The Starello of Sardinia, = 10·8 gallons, is approximately a quarter of the Ardeb.
3. Hebrew Weights and Measures of Capacity
The Hebrews used the measures of Egypt and Phœnicia. The common Egyptian cubit, very near ‘the cubit of a man,’ was the usual measure of length. They brought back from the Captivity some Persian measures:
1. The Great Assyrian cubit, which is ‘the cubit and an hand-breadth.’
2. A measuring Reed of six cubits long, by the cubit and an hand-breadth = the modern qasáb of Egypt.
3. The Cubit of the Talmud = 21·914 inches, the 1/3000 of the Bereh, which was 1/1000 of an hour on the equator (see page 27).
For weights they used the Alexandrian talent or Kikkar divided in the Phœnician manner into 50 minás of 60 shekels = 218-1/2 grains. This shekel was sometimes called the Shekel of the Sanctuary and was then divided, not into 8 Gerahs of 27·31 grains (our dram, 1/16 of the Egypto-Roman ounce) but into 2 Bekah or 4 Reba or 20 Gerah = 10·9 grains. The Reba, 1/4 Shekel, was the drachma of the Phœnician weights, = 54·62 grains.

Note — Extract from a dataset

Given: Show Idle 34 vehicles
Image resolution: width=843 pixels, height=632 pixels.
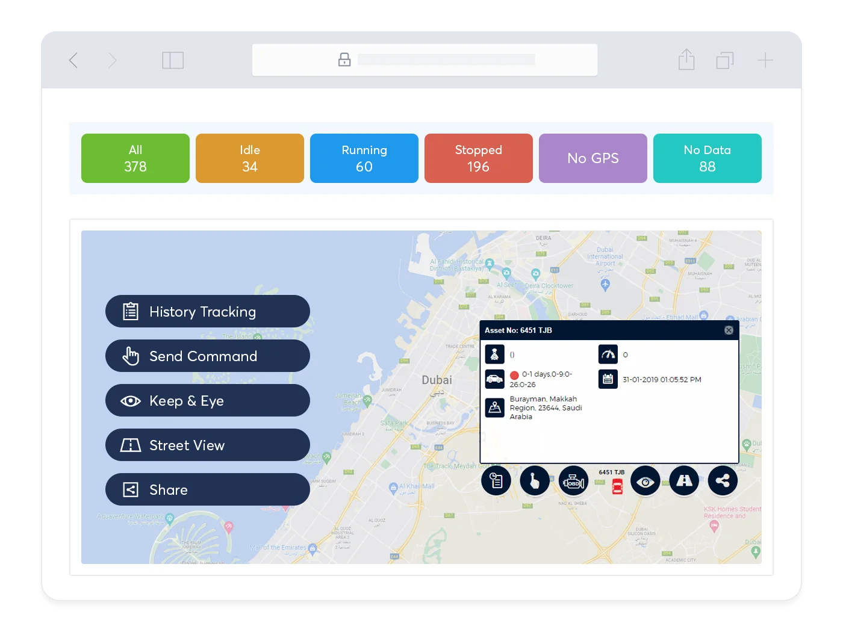Looking at the screenshot, I should [x=250, y=158].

When, as recorded in Exodus xxvii, 603,550 men contribute each a Bekah or half-shekel of silver, the amount of 301,775 shekels is stated to be = 100 talents and 1775 shekels, after the shekel of the Sanctuary. In this statement the talent is of 3000 shekels, according to the Phœnician reckoning.
In Ezekiel xlvi, the shekel is given as of 20 gerahs and the miná is stated to be 20 + 25 + 15 = 60 shekels, confirming the Phœnician mode of dividing the Alexandrian talent as that used by the Hebrews, viz. 50 minás of 60 shekels.